The best music rarely fits neatly into a category. Since great music often comes from ambitious, multi-talented, and highly curious musicians, this isn’t surprising: pull anything together that doesn’t fit into a preordained slot and the mass market doesn’t know what to do with it.
That brings me to Beirut, the band led by founder Zach Condon that epitomizes this kind of musical curiosity, as showcased on The Rip Tide, their third full-length release. You’ll hear a wide range of instrumentation and different styles of songwriting. At times you could be in an English dancehall; at other times at a carnival sideshow or listening to a busker. (What you won’t hear is the Eastern European sounds featured on previous releases like Gulag Orkestar.) Anchoring it all is Condon’s expressive delicate tenor, sometimes backed (for example on “Peacock”) by the kind of slightly raggedy harmonies made famous by The Band.

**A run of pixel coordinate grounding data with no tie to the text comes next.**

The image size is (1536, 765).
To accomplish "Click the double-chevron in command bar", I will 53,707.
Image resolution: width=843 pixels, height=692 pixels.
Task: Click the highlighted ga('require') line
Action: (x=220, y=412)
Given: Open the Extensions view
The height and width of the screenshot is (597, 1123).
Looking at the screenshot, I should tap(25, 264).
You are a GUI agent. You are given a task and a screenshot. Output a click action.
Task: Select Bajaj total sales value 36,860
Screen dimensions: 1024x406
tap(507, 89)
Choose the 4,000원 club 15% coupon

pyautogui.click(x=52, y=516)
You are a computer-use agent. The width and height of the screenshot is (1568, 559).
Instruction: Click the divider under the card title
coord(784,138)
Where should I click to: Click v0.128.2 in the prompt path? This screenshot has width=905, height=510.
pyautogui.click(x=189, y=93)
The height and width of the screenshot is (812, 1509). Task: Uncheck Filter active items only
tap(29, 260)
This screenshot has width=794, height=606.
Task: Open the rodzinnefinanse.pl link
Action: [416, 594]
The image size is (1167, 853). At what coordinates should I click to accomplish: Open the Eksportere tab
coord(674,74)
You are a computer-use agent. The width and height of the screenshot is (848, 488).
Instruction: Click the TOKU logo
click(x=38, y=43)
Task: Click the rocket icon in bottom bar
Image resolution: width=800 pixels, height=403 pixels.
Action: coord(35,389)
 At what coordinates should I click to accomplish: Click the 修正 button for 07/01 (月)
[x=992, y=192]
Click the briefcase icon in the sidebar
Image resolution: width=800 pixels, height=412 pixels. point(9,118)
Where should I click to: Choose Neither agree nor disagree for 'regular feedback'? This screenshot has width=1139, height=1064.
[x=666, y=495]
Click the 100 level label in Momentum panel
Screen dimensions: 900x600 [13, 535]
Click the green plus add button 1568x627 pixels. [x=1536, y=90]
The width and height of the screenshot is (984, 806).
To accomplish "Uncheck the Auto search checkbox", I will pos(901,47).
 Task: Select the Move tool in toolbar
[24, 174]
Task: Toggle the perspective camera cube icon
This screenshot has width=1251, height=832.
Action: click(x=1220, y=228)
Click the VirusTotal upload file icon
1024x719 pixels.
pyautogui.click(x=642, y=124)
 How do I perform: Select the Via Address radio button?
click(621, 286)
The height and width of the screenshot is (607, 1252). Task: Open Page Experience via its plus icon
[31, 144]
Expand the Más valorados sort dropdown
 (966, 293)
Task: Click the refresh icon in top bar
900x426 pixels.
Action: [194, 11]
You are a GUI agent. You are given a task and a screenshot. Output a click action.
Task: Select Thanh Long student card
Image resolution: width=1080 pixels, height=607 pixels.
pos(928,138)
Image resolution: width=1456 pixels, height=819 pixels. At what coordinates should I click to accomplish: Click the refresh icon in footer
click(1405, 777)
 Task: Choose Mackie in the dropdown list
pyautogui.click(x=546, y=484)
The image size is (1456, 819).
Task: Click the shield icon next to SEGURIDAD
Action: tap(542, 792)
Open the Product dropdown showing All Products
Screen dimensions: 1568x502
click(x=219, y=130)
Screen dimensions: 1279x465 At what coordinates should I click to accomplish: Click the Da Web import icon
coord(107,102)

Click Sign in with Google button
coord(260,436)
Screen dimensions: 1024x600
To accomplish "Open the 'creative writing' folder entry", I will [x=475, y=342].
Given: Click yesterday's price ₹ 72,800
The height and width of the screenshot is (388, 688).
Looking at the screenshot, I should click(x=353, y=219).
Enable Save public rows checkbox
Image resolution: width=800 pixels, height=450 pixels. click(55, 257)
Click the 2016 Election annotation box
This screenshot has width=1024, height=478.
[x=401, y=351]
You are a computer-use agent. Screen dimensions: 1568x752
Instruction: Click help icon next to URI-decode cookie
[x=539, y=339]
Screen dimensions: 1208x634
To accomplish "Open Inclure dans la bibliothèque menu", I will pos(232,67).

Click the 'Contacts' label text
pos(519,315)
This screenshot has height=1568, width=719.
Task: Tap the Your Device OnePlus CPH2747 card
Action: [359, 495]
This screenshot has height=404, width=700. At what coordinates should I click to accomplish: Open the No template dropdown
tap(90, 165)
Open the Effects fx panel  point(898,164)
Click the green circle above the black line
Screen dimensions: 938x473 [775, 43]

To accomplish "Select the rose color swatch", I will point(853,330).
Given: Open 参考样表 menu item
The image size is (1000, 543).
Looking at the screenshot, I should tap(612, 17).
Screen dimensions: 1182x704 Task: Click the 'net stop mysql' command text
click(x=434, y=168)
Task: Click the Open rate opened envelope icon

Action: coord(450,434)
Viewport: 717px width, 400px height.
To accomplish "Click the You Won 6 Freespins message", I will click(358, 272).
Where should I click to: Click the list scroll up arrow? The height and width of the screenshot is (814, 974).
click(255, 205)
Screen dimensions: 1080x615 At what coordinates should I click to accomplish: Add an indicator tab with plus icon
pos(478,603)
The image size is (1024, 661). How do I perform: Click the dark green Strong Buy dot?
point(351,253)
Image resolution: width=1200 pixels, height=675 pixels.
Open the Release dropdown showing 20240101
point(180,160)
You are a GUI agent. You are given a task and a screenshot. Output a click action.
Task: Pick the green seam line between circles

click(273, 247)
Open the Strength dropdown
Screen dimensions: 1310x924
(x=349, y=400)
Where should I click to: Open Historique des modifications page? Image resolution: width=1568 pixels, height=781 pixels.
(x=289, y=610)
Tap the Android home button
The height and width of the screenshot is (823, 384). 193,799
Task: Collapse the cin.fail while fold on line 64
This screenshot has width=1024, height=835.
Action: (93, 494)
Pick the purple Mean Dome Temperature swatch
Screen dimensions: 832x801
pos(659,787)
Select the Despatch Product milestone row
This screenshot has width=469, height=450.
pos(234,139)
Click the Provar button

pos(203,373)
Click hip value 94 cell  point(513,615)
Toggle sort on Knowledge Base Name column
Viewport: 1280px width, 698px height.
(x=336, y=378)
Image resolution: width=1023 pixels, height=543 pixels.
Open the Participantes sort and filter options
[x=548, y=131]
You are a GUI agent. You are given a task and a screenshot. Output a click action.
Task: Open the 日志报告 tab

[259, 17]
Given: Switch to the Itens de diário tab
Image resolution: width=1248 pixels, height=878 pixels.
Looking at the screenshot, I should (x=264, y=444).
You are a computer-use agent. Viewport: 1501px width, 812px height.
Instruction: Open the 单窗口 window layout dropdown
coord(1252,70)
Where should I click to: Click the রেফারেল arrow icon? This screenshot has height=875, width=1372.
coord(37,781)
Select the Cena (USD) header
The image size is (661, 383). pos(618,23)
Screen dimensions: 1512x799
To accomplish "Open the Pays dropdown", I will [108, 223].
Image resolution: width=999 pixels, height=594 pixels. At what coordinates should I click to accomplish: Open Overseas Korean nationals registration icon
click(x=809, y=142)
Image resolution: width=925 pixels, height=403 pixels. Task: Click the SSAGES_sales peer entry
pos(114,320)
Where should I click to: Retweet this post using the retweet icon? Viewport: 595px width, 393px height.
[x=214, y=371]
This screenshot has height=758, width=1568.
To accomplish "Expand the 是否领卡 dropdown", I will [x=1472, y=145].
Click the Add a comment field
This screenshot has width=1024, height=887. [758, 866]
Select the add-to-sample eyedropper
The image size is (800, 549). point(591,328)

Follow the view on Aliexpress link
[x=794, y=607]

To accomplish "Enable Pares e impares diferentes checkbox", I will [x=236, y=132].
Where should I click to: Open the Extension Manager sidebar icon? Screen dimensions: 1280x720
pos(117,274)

Horns make a fabulous contribution to this album. In fact, I can’t remember the last time I heard an album that used horns so well. Although the trumpets, flugelhorns, French horns and trombones only appear in carefully selected spots, they often add a quality that lifts the song to a higher plane. “Higher” is the operative word: just listen to the horns swell in on opener “A Candle’s Fire” and you’ll feel a moment of uplift. They provide terrific color under the slightly quavery, weary singing on “Peacock.” And they drive the 3/4 time of “Port of Call,” filling the place where another band might have used guitars.
The most straightforward song on the album is the aching piano ballad “Goshen.” I admit to a weakness for a sad piano song with world weary vocals. This song satisfies this weakness. Once again, the horns are the stars (in addition, of course, to Condon’s voice), rising and falling underneath. “Santa Fe” is an interesting variation on this album, driven more by keyboard and percussion, albeit with helps from the horns. It’s just another illustration of the range of sounds and influences here.
To me, this is a strong step forward for this band: solid songwriting, poetic lyrics, and a more unique and cohesive sound than previously. Check it out!